Legal experts warned that repayment battles could take years to resolve, even as businesses and industry groups seek refunds worth billions of dollars. Those disputes can become even more complicated when costs have already moved down the chain to wholesalers, retailers, and consumers.

Kavanaugh highlighted that concern in dissent, noting that some costs may already have been passed on to consumers. When that happens, determining who ultimately bore the burden can become contentious, especially if contracts allocated tariff risk in different ways.

Beyond immediate business impacts, the ruling carried constitutional weight by reinforcing Congress’s central role in tariffs and taxation. The Court’s reasoning treated broad, indefinite tariff authority as incompatible with Article I’s assignment of taxing power to the legislative branch.

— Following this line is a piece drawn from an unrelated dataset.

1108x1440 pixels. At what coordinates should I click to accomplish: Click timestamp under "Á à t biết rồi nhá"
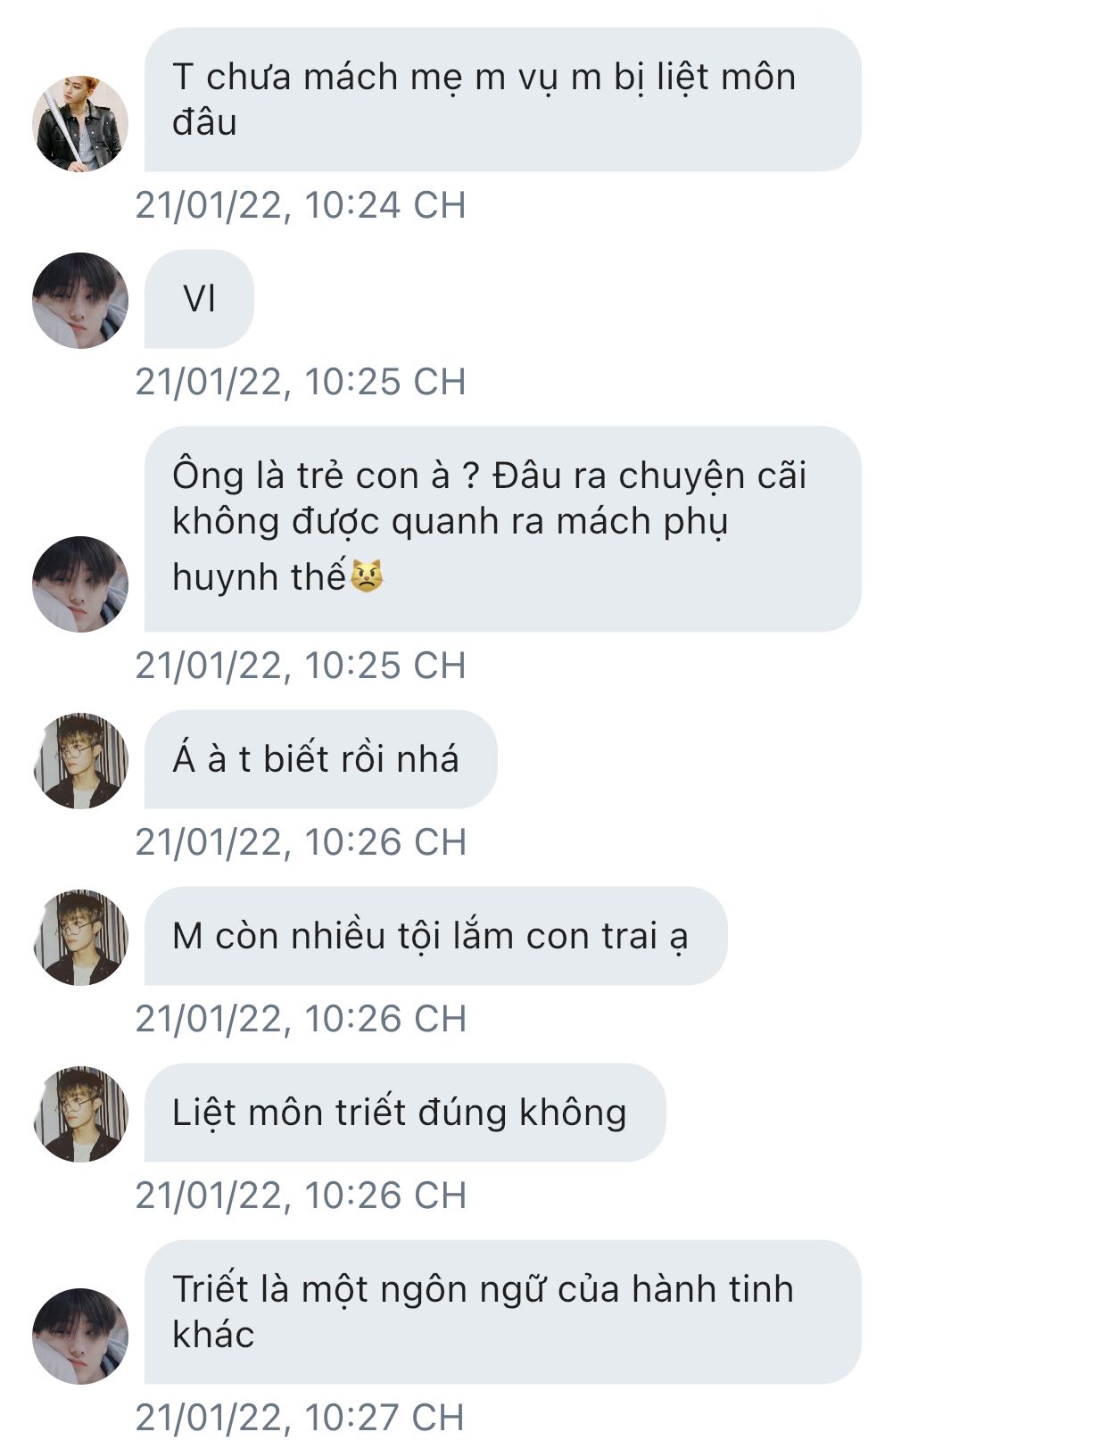(x=301, y=842)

The decision also signaled that courts may scrutinize sweeping economic moves that lack clear congressional authorization, especially when presidents invoke emergency powers to reshape policy in ways that carry large fiscal and market consequences. That scrutiny sits at the heart of the major questions doctrine the Court applied.

Allies may also use the decision as leverage in pushing for rules-based arrangements, arguing that predictable frameworks matter when domestic legal constraints can abruptly reshape U.S. trade policy. EU officials, in particular, tied their reaction to the need for stability in transatlantic commerce.

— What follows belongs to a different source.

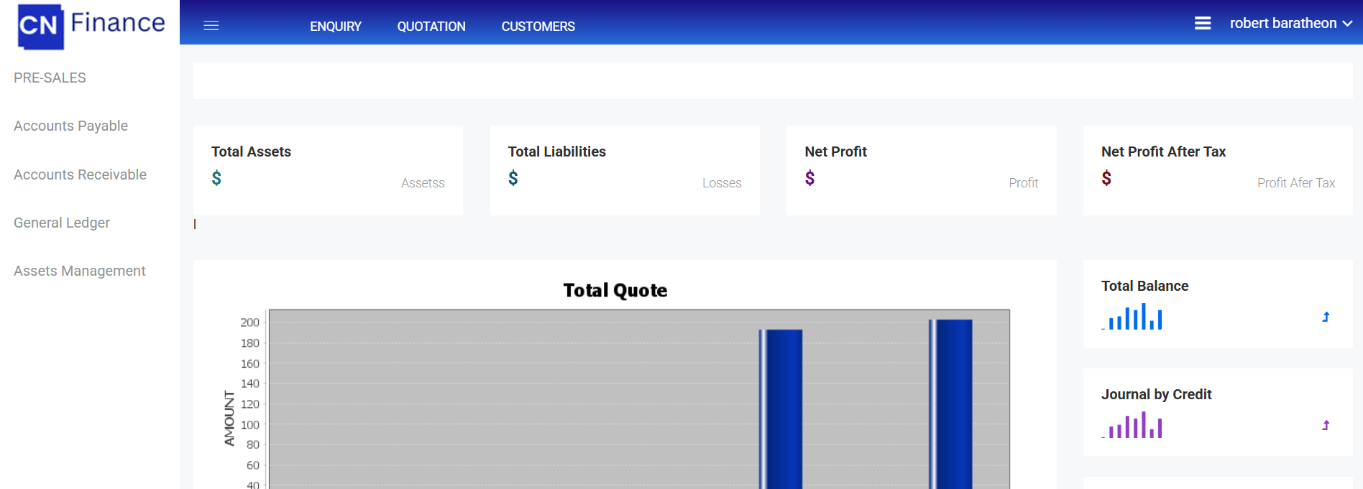Click the rightmost bar in Total Quote chart
This screenshot has width=1363, height=489.
(953, 402)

The near-term path now runs through two tracks the administration already set in motion: alternative tariff authorities and intensified negotiations with major partners. Trump’s Section 122 move showed how quickly the White House can switch legal foundations while keeping the same pressure strategy.

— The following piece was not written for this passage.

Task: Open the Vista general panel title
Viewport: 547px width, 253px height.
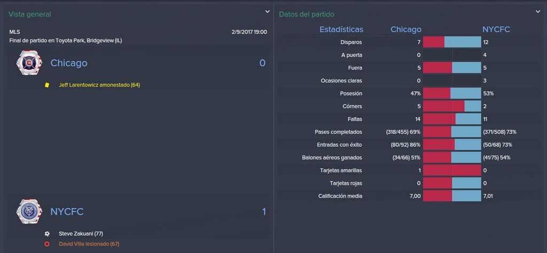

At the same time, reactions from Canada, the EU, Mexico, and the UK suggested that U.S. partners will watch which measures remain in place and which new duties Washington pursues. For businesses that operate across borders, the practical question is how to plan staffing, sourcing, and pricing while legal disputes and policy shifts continue.

Gorsuch, in his concurrence, framed the constitutional stakes in institutional terms: “The deliberative nature of the legislative process was the whole point of its design. …The nation can tap into the combined wisdom of the people’s elected representatives.”

→ In a NutshellVisaVerge.com

U.S. Supreme Court Limits Trump Tariffs Under International Emergency Economic Powers Act

U.S. Supreme Court Limits Trump Tariffs Under International Emergency Economic Powers Act

The U.S. Supreme Court invalidated the Trump administration’s sweeping emergency tariffs, ruling they usurped congressional taxing power. This decision affects over $130 billion in duties and complicates trade relations with Canada and the EU. Although the ruling provides a path for potential refunds, the administration’s immediate pivot to alternative legal authorities suggests that tariff volatility and supply chain disruptions will persist for multinational businesses and global markets.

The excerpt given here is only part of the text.